Notes on Implementing a Variable Time Step Main Game Loop in Rust

For my small billiards game I implemented a variable time step simulation loop, so I'd like to share how it's done and a surprising bug about it.

First off, what is a "variable time step loop"? Normally, games that require physics simulations such as moving objects at their velocity do so by repeatedly running a simulation code in a loop that is triggered every T seconds. By "seconds" I mean milliseconds. For example, a game running at 50 FPS has T = 1/50 = 0.02. This is also called the "delta" time. Delta is a the Greek letter Δ, and it usually refers to a difference between two points. In this case, delta is the difference in time from the start of the previous loop to the start of current loop, which translates into "how much time has passed since we last applied the velocity to the objects." If a simulation is running consistently at 50 frames per second, or 0.02 seconds each loop, then that is a fixed time step loop. A variable time step loop calculates how much time it should spend on an iteration for each loop. This means that one iteration of the loop can take several milliseconds while the other can take a fraction of millisecond.

Of course, we are talking about how much time passes "inside" the game, inside the simulation. It's possible that the calculated delta says the simulation should run for 1 microsecond, and doing the simulation in the CPU actually takes longer than 1 microsecond. That would be kind of a problem. However, for most games, doing the physics simulations doesn't actually take a long time compared to rendering the game on the screen.

Anyway, the first thing we need is to know how much time we want to simulate.

pub fn simulate(&mut self, time_to_simulate: f64) {
    // simulation goes here
}

Since I'm making the game in Javascript, what I did was use requestAnimationFrame that triggers every time we need to refresh the screen. The requestAnimationFrame API takes a callback which is called with how much time has elapsed since the last frame. What is important to note is that this can be an exceedingly long time.
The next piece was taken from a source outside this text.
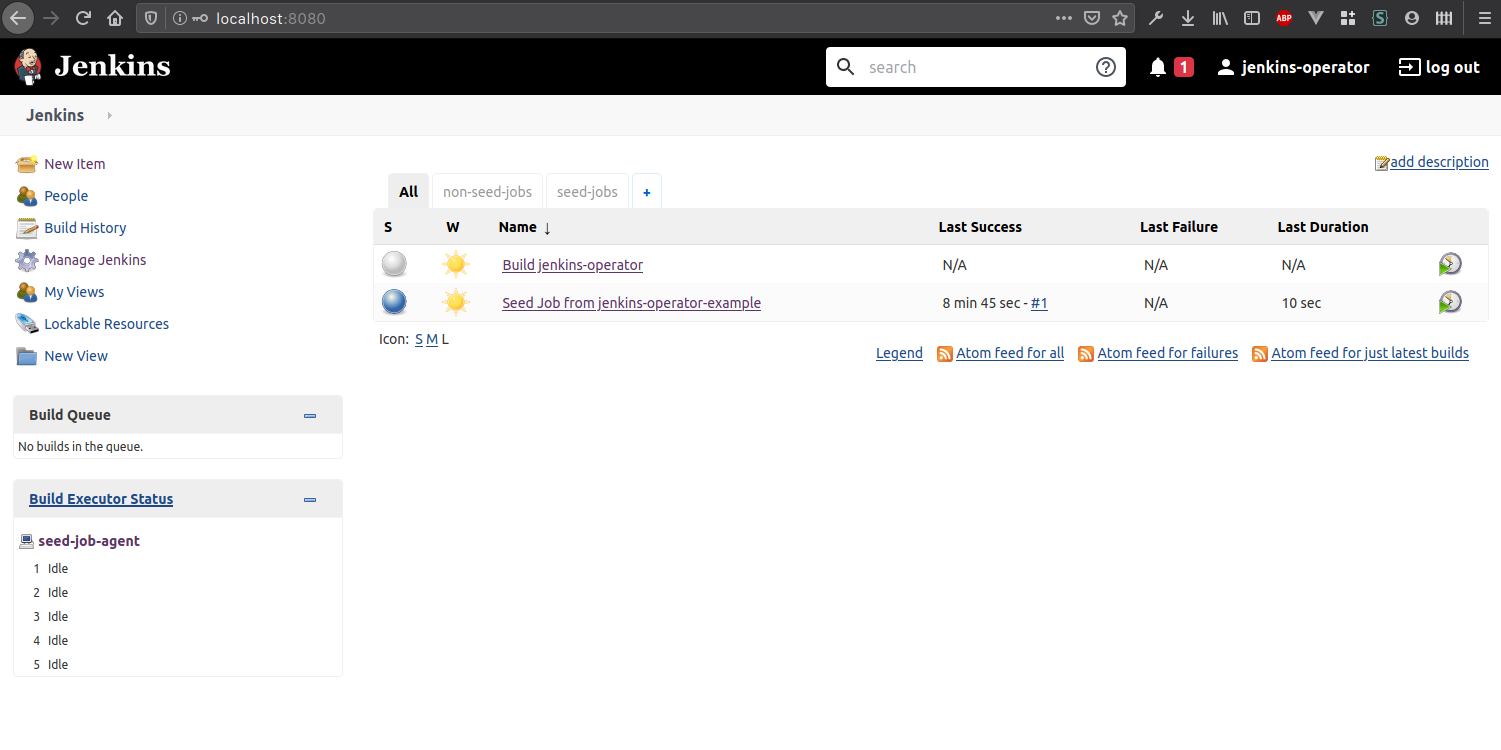The image size is (1501, 750).
Task: Schedule a build for the Seed Job
Action: coord(1450,301)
This would be true even if we were doing the whole thing in Rust with SDL, or in Python.

For example, assuming that requestAnimationFrame only triggers if the tab is active, if the user goes to a different tab, or minimizes the window, it can take several minutes for the next requestAnimationFrame to trigger. On the other hand, if we were doing this all in SDL, it's possible that it takes longer than 0.02 seconds to simulate 0.02 seconds. In which case the time from one frame to the next is going to keep increasing indefinitely, e.g. we start by simulating 0.02 seconds, that takes 0.04 seconds, so the time between two frames next iteration will be 0.04, in which case we simulate 0.04 seconds, and that takes 0.08 seconds to simulate, so next iteration we calculate that it has been 0.08 seconds since the last simulation, so we need to simulate for 0.08 seconds, which will take 0.16 seconds to finish, ad infinitum.

This means that in order to call our simulate function it's important to cap time_to_simulate before calling it. In my case, I'm not capping it inside the function, because for my use case I actually need to run it for several seconds sometimes. I cap it to 1/60 seconds before calling the function if I just want to computer the current frame.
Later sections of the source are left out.